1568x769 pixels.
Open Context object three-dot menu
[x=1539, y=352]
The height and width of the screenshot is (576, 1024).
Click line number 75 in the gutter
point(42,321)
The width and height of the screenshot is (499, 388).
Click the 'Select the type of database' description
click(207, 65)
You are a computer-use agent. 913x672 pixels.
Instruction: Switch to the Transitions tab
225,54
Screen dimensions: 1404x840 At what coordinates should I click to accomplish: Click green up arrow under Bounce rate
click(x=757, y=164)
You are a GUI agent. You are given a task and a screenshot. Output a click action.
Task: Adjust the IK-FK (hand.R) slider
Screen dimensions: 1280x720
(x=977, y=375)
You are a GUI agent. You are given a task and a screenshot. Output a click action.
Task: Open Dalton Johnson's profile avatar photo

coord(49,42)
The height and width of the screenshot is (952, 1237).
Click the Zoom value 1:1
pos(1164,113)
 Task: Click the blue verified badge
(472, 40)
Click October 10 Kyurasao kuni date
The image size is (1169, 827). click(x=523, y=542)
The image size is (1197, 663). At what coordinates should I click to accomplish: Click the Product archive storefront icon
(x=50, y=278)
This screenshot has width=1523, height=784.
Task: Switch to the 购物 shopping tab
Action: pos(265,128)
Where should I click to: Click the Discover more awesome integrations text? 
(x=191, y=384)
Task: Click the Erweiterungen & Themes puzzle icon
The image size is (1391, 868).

___

STATED TASK –
Copy out the entries above, from the first line through the line containing "click(207, 65)", both included.

EXERCISE SOLUTION –
1568x769 pixels.
Open Context object three-dot menu
[x=1539, y=352]
The height and width of the screenshot is (576, 1024).
Click line number 75 in the gutter
point(42,321)
The width and height of the screenshot is (499, 388).
Click the 'Select the type of database' description
click(207, 65)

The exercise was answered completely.